Wahlberg, who has long said that he has turned his life around and said that his legal troubles stemmed from substance abuse during his teen years.

“I did a lot of things that I regretted and I certainly paid for my mistakes,”Wahlberg told ABC News in 2010.“You have to go and ask for forgiveness and it wasn’t until I really started doing good and doing right, by other people as well as myself, that I really started to feel that guilt go away. So I don’t have a problem going to sleep at night. I feel good when I wake up in the morning.”

RELATED:Mark Wahlberg’s pardon request on hold

According to the New York Daily News,he was charged in 1988 with attempted murder for beating two Vietnamese men in an attempt to steal beer. He was 16 at the time.

According to a story in the UK Daily Mail,Wahlberg has apologized to that victim, Johnny Trinh.

Wahlberg was also connected to attacks on two African-American brothers and another attack on a group of African-American school children amid tensions over school desegregation.

When he was 14, Wahlberg and a group of friends allegedly threw rocks at the children and shouted at them to get out of their neighborhood.

Organizers from the World Meeting of Families said they were aware of the incidents before booking the entertainer.

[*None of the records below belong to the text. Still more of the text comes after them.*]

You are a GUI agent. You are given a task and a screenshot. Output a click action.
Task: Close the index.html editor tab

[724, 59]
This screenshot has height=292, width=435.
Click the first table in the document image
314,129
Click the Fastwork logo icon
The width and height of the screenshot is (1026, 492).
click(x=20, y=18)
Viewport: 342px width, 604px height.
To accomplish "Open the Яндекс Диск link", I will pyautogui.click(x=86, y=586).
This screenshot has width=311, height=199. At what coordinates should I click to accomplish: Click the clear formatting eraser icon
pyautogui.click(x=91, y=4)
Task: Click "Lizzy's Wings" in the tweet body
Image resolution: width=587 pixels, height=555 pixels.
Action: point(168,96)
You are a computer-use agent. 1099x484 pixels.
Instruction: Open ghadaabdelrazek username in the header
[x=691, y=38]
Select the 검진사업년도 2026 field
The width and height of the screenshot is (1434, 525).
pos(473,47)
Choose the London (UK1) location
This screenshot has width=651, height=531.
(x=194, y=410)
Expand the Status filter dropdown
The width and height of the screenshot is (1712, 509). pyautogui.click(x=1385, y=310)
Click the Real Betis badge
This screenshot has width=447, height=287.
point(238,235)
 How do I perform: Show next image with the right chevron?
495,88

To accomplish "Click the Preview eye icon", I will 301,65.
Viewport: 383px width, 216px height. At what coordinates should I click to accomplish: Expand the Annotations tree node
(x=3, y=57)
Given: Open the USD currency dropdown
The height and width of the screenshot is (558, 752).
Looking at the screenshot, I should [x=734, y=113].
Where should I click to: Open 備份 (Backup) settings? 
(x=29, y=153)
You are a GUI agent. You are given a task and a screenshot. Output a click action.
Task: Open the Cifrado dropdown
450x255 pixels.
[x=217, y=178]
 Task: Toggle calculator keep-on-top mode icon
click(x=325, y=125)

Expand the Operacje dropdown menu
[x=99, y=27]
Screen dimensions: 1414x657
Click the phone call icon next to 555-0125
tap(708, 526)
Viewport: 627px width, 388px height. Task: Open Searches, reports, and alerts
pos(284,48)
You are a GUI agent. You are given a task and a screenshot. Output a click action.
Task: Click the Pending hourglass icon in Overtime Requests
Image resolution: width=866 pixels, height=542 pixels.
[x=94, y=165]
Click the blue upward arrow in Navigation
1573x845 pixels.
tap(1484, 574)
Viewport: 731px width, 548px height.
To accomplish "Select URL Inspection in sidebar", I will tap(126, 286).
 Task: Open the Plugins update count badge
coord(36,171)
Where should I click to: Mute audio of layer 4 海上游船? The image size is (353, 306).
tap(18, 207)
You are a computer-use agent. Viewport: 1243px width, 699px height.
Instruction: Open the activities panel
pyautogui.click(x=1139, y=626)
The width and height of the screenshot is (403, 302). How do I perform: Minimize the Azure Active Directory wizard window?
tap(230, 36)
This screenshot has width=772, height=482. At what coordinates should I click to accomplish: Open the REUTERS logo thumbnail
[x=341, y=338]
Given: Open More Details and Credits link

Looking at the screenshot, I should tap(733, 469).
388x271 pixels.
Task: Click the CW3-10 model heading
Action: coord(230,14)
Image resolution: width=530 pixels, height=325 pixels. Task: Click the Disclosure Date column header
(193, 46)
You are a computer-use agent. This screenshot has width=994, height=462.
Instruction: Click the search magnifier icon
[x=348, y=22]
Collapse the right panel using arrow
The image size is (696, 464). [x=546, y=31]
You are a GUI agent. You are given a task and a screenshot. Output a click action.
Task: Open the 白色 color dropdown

“Mr. Wahlberg has been very open about how he reconnected with his Catholic faith after this incident and how he sought forgiveness in the Church. One of the core tenants of the Catholic faith is forgiveness and his decision to seek that from God and recommit his life, with faith at the center or it, is not only something to be respected but admired,” papal meeting planners said in a statement.

Wahlberg has famously maintained connections to the Very Rev. James Flavin, a former Dorchester parishioner and current episcopal vicar of the archdiocese’s central region, who was a spiritual mentor to Wahlberg when he was a teen.